_Task item_
Examine each line of the data, and copy the ones containing "source".

### Input data

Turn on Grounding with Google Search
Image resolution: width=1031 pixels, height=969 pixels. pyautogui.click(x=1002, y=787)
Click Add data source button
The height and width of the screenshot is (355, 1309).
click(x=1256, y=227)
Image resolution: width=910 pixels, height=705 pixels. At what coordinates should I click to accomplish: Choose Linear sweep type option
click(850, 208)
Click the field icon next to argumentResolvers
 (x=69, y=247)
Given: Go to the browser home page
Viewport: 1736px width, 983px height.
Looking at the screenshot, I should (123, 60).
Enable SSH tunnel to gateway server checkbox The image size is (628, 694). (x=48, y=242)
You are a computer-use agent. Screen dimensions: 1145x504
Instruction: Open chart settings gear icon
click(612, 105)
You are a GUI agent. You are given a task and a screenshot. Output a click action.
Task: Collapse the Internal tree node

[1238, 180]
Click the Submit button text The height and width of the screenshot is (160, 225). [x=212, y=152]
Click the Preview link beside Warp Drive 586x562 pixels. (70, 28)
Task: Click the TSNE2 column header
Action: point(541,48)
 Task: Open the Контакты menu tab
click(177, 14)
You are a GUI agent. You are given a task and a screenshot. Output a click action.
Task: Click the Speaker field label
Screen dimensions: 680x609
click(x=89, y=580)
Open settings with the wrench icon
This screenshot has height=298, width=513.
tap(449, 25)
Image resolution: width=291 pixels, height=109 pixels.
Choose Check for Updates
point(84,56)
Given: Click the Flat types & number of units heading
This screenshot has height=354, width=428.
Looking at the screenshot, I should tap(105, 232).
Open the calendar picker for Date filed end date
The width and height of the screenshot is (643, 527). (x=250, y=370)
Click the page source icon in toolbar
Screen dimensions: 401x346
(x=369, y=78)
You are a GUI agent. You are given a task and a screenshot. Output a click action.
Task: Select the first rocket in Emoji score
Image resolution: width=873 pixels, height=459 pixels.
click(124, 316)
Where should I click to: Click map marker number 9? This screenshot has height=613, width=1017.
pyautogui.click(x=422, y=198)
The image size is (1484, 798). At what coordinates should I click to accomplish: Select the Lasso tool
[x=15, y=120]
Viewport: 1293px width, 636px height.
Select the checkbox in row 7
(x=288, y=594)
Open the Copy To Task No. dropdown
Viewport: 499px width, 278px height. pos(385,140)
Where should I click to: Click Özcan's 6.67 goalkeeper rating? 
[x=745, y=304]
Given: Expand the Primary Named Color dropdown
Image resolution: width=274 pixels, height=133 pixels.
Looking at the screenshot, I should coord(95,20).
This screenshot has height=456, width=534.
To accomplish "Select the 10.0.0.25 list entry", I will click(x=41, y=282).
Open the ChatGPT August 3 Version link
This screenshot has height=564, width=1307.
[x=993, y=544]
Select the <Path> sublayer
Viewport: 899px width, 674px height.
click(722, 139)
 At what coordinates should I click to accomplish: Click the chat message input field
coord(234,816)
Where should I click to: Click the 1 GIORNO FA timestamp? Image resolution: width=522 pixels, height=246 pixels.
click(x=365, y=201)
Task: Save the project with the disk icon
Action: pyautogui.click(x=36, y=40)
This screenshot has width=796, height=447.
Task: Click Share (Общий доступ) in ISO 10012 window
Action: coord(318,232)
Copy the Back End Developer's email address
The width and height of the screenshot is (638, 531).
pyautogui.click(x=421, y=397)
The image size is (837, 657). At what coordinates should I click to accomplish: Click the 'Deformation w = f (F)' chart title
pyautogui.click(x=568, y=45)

######

_Written answer_
Click Add data source button
Click the page source icon in toolbar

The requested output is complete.